◆ **Text extract**:
▽

This may be the case at first glance. Certainly in
regular market phases, you could say that. In the case
of some convergence strategies, I would question whether
they are really inherently of lower risk per se. We should
not accept that a lack of historic short-term performance
volatility is a good measure of strategy risk. Risk measures
are based on probabilities, whether modelled on the past
or on some assumptions, while risk-events are real occurrences.
Once a major event has occurred, one generation of traders
will be a little wiser, but not necessarily the next.
And, unfortunately, strong capital inflow does not provide
proper incentives for prudence in research nor money management.
If you consider the increased leverage many arbitrage
managers have to employ to keep their expected regular
returns rolling in, you get a fair idea of what could
happen if market conditions were to turn seriously sour
- Do you stay away from arbitrage strategies?
On the contrary, arbitrage strategies - and there are
many of them - have great merits. I am saying that care
has to be taken to understand what the exact risks of
a specific investment are, where the risk-driving forces
reside, and to consider outlier events when building portfolios.
This seems obvious. But remember: there is a huge demand,
partially for the wrong reasons and facilitated by wrong
assumptions, for portfolios that look peaceful... But
it does not pay to build a low-vol portfolio that goes
down in a blaze when markets are shocked, just because
of implicit or explicit leverage that seemed okay during
normal times.
- Will the inflow end soon?
Not likely. Many pensions and endowments are adjusting
their investment philosophy, away from tracking benchmarks,
towards trying to match liabilities. For a while now,
institutional investors have been opening up to alternative
investments, and their asset base is huge. It takes a
while to absorb this inflow and work it into the markets,
and I have little doubt that a certain degradation of
alpha quality - but not a loss of alpha generation altogether
- will have to be accepted by investors.
- Do you see alternative investments losing their appeal?
Rational and reasonable expectations do not have to be
adjusted. Within the context of most mixed portfolios,
diversification benefits generated through investments
in alternative strategies are not impacted. Exaggerated
return expectations should be curbed.
- Have other factors played a role in hedge fund performance
so far in 2004?
Strongly heightened awareness of the potential impact
of oil prices on the economy, just at a time when the
U.S. and other countries seemed to be on the brink of
sustainable recovery, has come as somewhat of a shock
to many investors. Shocks cause uncertainty. In terms
of market characteristics, uncertainty invariably expresses
itself in a high degree of randomness.
- Like many market participants would you uphold the
idea that prices always behave in a random fashion?
I don't. Completely inconsistent with unbiased observation.
While noise levels are certainly not stationary, and almost
always very high, certain other attributes are also true.
Maybe the simplest example is the overall positive serial
correlation of price changes - true for almost all markets
- a feature which has been profitably exploited for decades.
- Coming back to oil prices: why - outside of energy-related
investments - should oil prices influence hedge fund performance?
The problem does not lie in the absolute level of energy
prices, which by the way is not high on an inflation-adjusted
basis. Rather, the psychological impact of the sudden
focus on oil was important. This is not the first time
we have observed a strange market phenomenon following
external events that have widespread impact: several weeks
after such shock events, markets tend to slip into confusion.

△

◆ **Records shown**:
▽

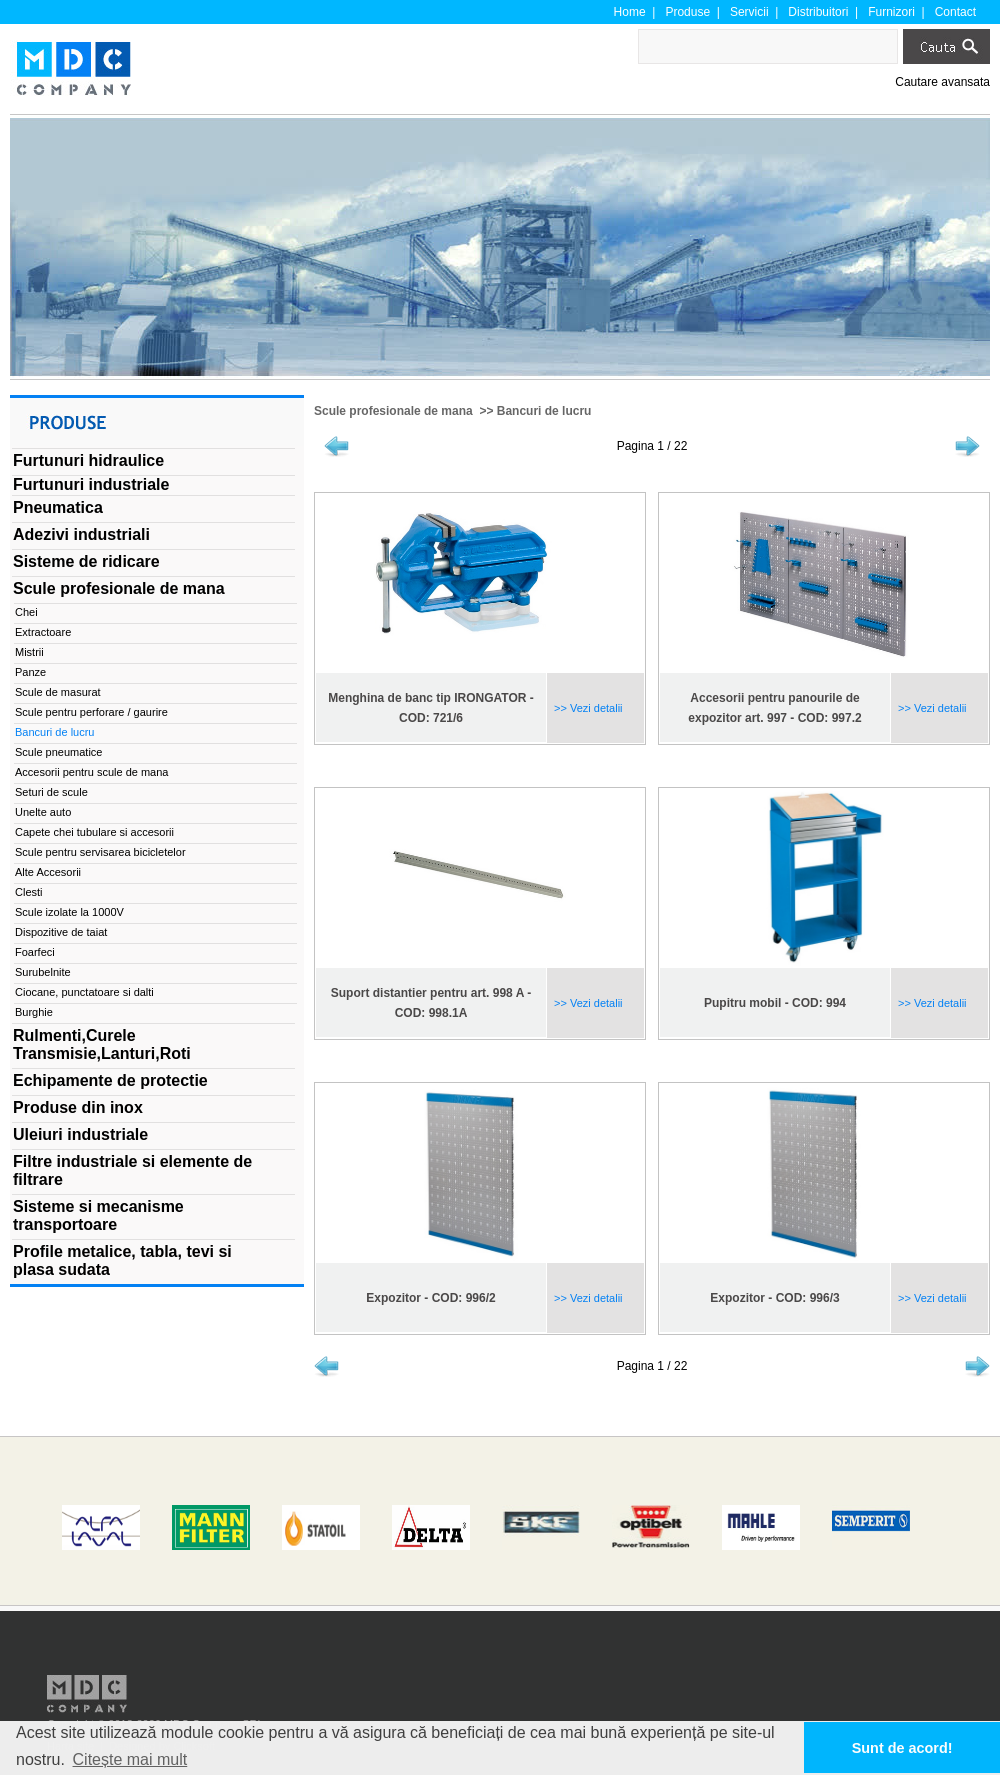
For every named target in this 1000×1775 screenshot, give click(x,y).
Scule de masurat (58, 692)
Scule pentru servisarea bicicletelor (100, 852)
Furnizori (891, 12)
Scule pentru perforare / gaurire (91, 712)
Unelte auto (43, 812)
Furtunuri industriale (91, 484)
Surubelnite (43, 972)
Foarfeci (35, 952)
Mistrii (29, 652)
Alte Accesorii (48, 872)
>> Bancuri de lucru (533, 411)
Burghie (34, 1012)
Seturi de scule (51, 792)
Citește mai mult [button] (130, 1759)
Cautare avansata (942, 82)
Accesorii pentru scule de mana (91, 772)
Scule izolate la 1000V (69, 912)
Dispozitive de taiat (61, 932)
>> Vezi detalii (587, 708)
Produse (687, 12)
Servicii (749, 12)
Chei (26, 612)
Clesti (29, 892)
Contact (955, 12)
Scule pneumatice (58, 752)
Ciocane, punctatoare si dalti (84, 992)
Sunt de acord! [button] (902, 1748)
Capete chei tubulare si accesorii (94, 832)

△

◆ **Goals**:
1. Say whether each statement agrees with the hedge fund interview, answering yes or no and quoting the deciding words: (a) the speaker stays away from arbitrage strategies, (b) the speaker expects the inflow to end soon, (c) the speaker holds that energy prices are not high on an inflation-adjusted basis.
2. Copy word for word the lines of the listing from the line with "Seturi de scule (51, 792)" to the line with "Chei (26, 612)", both included.
The listing is unrelated to the interview about hedge funds.

◆ **Solutions in order**:
1.
(a) No: "On the contrary, arbitrage strategies - and there are many of them - have great merits."
(b) No: "Not likely."
(c) Yes: "which by the way is not high on an inflation-adjusted basis."

2.
Seturi de scule (51, 792)
Citește mai mult [button] (130, 1759)
Cautare avansata (942, 82)
Accesorii pentru scule de mana (91, 772)
Scule izolate la 1000V (69, 912)
Dispozitive de taiat (61, 932)
>> Vezi detalii (587, 708)
Produse (687, 12)
Servicii (749, 12)
Chei (26, 612)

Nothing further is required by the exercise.